Management implications

This “would be” scenario, though providing interesting ecological insights into the principles of primary succession, is a case where spontaneous restoration is not an option. The enormous amounts of weathering-induced leaching of Cu (about 10 t ha−1 leached at least below 40 cm, calculated from Table 1) implies the necessity for fast establishment of vegetative cover. Soil covering by allochthonous material might not be feasible because of the pronounced fluvial dynamics of the Timok River and the large area affected. Neither would planting of local species be an option, as restoration of vegetation cover or land use resembling the pre-pollution one is deemed impossible. On the contrary, this is the case where assisted establishment of a community very different from the original one, by planting well known but locally absent keystone species, would be a socially and economically acceptable necessity.

Conclusions

If left to its own, the nature will, in the same environmental setup, cope differently with the stresses of Cu toxicity and with low pH combined with nutrient deficiency.
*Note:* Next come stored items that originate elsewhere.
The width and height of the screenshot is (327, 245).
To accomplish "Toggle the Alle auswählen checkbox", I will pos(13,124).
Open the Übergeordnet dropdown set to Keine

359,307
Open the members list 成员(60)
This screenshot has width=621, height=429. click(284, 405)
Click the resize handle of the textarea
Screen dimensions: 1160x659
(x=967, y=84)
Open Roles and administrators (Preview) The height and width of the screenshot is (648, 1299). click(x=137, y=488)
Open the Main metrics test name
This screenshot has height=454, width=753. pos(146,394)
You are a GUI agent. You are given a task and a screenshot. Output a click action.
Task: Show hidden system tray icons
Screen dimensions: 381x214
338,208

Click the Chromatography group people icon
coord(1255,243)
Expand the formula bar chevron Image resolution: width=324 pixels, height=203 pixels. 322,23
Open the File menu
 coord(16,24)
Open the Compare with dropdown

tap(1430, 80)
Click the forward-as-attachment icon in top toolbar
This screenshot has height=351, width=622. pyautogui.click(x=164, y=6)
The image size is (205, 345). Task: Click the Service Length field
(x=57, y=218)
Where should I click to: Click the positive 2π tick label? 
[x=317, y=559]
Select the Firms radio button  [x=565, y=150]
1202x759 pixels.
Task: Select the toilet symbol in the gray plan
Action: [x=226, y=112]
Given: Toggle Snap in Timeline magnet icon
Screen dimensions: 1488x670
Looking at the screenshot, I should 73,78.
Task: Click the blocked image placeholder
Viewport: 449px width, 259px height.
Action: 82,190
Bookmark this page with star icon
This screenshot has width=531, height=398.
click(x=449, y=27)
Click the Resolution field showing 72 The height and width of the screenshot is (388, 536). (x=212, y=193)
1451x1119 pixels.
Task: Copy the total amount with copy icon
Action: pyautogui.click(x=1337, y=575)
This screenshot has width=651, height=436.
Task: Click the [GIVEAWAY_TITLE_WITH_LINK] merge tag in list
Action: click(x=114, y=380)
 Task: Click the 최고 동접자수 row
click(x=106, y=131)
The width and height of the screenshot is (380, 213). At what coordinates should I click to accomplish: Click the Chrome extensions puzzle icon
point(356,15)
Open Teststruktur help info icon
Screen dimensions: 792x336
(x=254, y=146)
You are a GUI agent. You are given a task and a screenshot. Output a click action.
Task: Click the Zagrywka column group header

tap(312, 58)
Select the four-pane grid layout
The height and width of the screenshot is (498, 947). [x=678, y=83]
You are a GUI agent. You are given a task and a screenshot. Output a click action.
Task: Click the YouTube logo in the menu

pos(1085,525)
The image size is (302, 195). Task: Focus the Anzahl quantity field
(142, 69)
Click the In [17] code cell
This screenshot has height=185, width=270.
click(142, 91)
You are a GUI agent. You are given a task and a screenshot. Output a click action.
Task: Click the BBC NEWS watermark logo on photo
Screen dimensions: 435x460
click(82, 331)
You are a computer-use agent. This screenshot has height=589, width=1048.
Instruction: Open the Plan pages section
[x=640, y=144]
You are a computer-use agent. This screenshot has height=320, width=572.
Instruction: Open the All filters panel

While excessive soil pollution by Cu will still allow convergence to the reference community, the extreme induced acidity (more than 4 pH units difference from the surroundings) will result in novel, depauperate assemblages of species typical for cooler and moister areas. The presented results for the first time provide evidence that with the increasing severity of environmental filtering the relative importance of the surrounding vegetation for primary succession decreases and might even become irrelevant. When induced soil change is drastic enough, its filtering effect overrides the hierarchically higher filters of regional flora and climate which normally have a primary effect on plant communities.